January is known for the breaking of New Year's resolutions. It is also known for the breaking up of marriages. More divorces are filed in January than any other month, according to an analysis by Psychology Today magazine.
Recovering from the trauma of a divorce is often harder for older people. "As we get older, our routines and our patterns and our habits get set in stone," says David Sbarra, a psychological scientist at the University of Arizona in Tucson. Sbarra, who grew up in Shoreham, has conducted numerous studies on divorce and its psychological ramifications.
A big problem in getting through the shock of a divorce is that a person's identity -- what Sbarra calls self-concept -- is often tied to a spouse. Divorce not only destroys a couple, it can shatter an individual's sense of self. "The insult to self-concept is more substantial as people age," he says.
So how do you heal? When it comes to your rawest emotions about the divorce, looking deep into yourself may be more harmful than looking the other way. Sbarra's latest study found that people who kept a daily journal of their emotions regarding their divorce were often more distraught months after the breakup than those who kept an unemotional journal of daily activities. This was especially true for people who brooded about every detail of why their marriage failed.
"I think there is this general tendency in clinical psychology, and probably in the lay public, to believe emotional catharsis is always a good thing," Sbarra says. "For some people, it intensifies their distress."
While brooders who wrote about their feelings often had trouble moving on from the breakup, those who kept a journal of mundane activities did better.
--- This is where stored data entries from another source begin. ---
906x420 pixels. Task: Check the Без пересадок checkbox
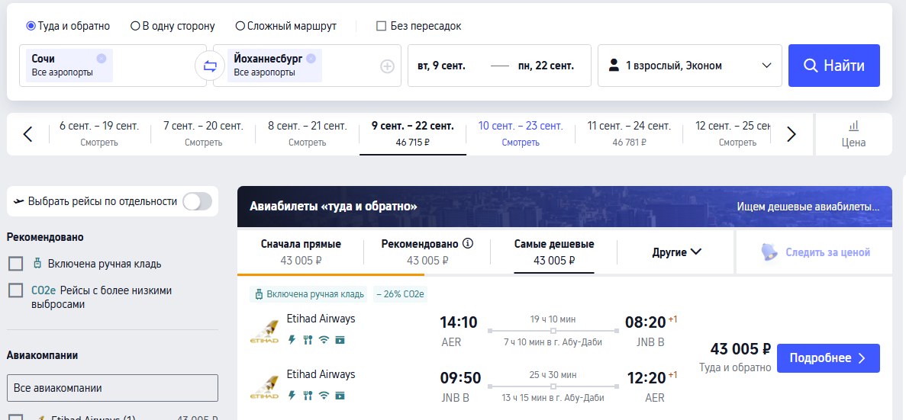click(x=382, y=26)

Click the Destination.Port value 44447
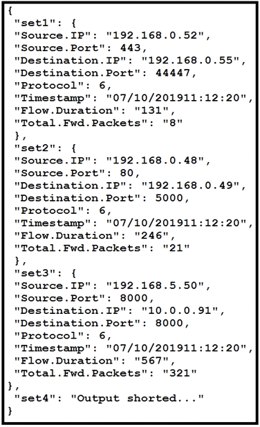click(x=173, y=72)
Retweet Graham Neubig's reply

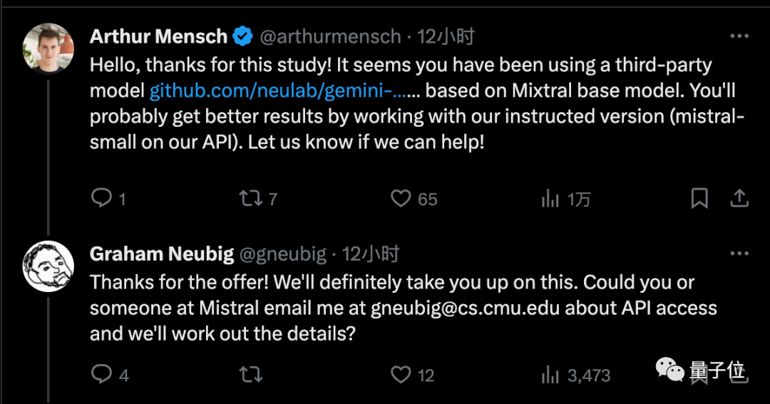pyautogui.click(x=251, y=374)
Sbarra believes they were distracted from their hurt feelings and avoided falling into a constant state of self-inflicted misery. Contrary to what many people believe, avoidance and distraction can do some good. "My basic thinking is there's no problem with putting everything under the rug as long as it doesn't come seeping out the other side," Sbarra says.
The best way to get over a painful divorce or separation is to build yourself up instead of beating yourself up. Sbarra extols the importance of what he terms self-compassion and self-kindness. "Forgive yourself, give yourself a break, don't be so critical," he says. "As you start understanding yourself and seeing yourself clearly, you start feeling better overall."